Aufgrund des Umfanges der Ausbildung Hundeverhaltensberatung bereiten wir Sie ("nebenbei") auch auf die Zertifizierung vor einer Tierärztekammer vor. Denn: Die Ausbildung Hundeverhaltensberatung umfasst wie die ATN Hundetrainer Ausbildung sämtliche Inhalte, die bei der Zertifizierung vor einer Tierärztekammer abgefragt werden können. Sie geht nur weit darüber hinaus. Wichtig ist dennoch, vor einer Tierärztekammer-Zertifizierung nicht nur den Fernlehrgang zu absolvieren, sondern auch sicherzustellen, dass Sie praktisches Hundetraining beherrschen.

Rechtsgrundlagen der Hundeverhaltensberater Ausbildung in der Schweiz

Bis Ende 2016 war in der Schweiz jeder Ersthundehalter verpflichtet, von Gesetzes wegen einen "Sachkundenachweis Hund (SKN)" zu erwerben. Diese gesetzliche Regelung ist weggefallen und wurde von einem (noch) freiwilligen "Nationalen Hundehalter Brevet (NHB)" abgelöst. Vielen unserer Absolventen eröffnet das NHB eine gute Möglichkeit, sich am Markt der Hundetrainer und -schulen in der Schweiz zu positionieren und Hundehaltern entsprechende Angebote machen zu können.

Deshalb können Sie als ATN-Absolventen der Lehrgänge Hundeverhaltensberatung und Hundetrainer an einer speziellen Schulung teilnehmen, die Sie zur "NHB-Fachperson" weiterbildet. Die Schulung erstreckt sich über einen Tag und wird von der ATN in Kooperation mit CumCane Familiari veranstaltet. Die Buchung der Weiterbildung erfolgt direkt bei der ATN über den E-Tutor. Die ATN beteiligt sich mit einem kleinen Zuschuss an den Seminarkosten.
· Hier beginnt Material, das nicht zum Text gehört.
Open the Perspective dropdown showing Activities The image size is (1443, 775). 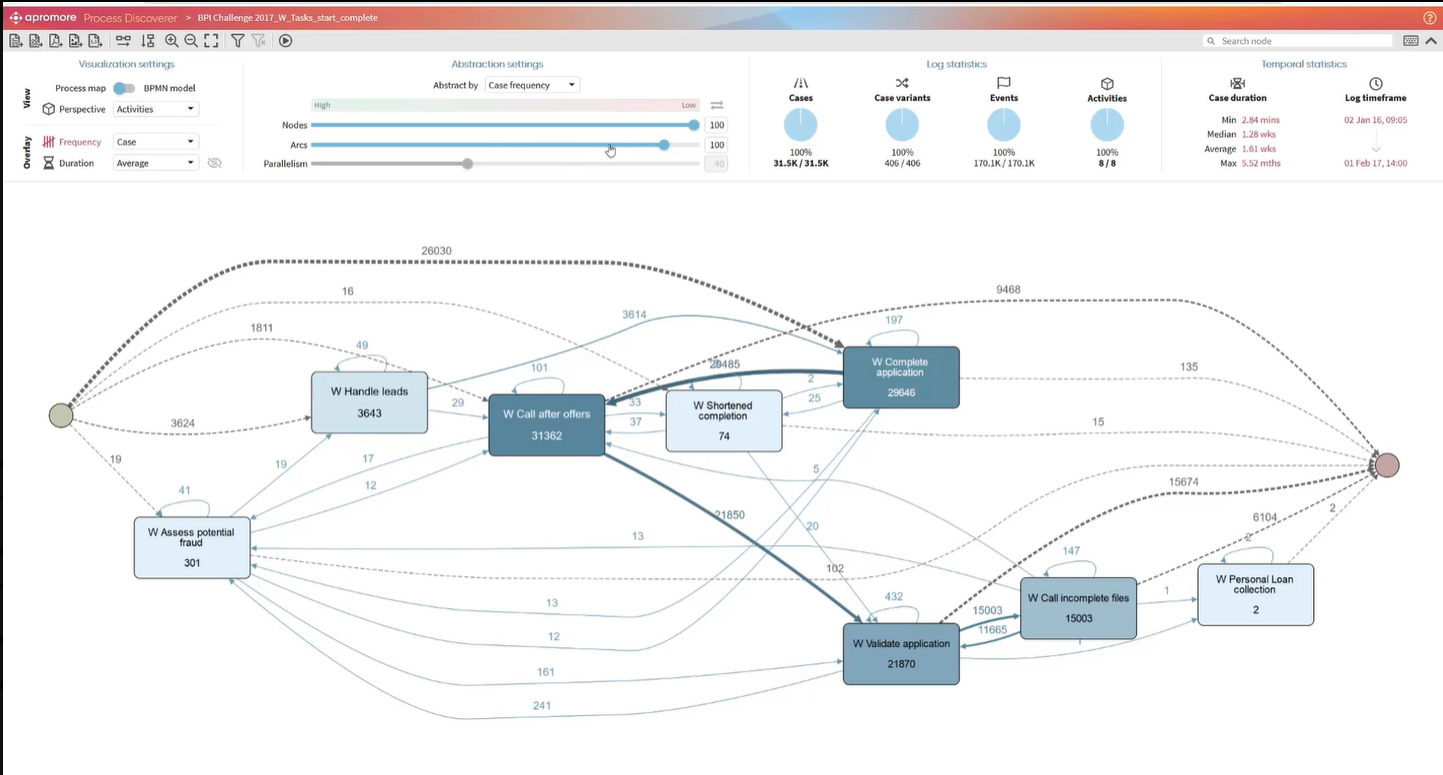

Rechtsgrundlagen der Hundeverhaltensberater Ausbildung in Österreich

Hundeverhaltensberater, die u.a. mindestens zwei Jahre Berufspraxis vorweisen, haben die Möglichkeit, durch Nachweis Ihrer Kenntnisse und Fähigkeiten in einer Prüfung das Gütesiegel "Tierschutzqualifizierte Hundetrainerin" bzw. "Tierschutzqualifizierter Hundetrainer" zu erwerben.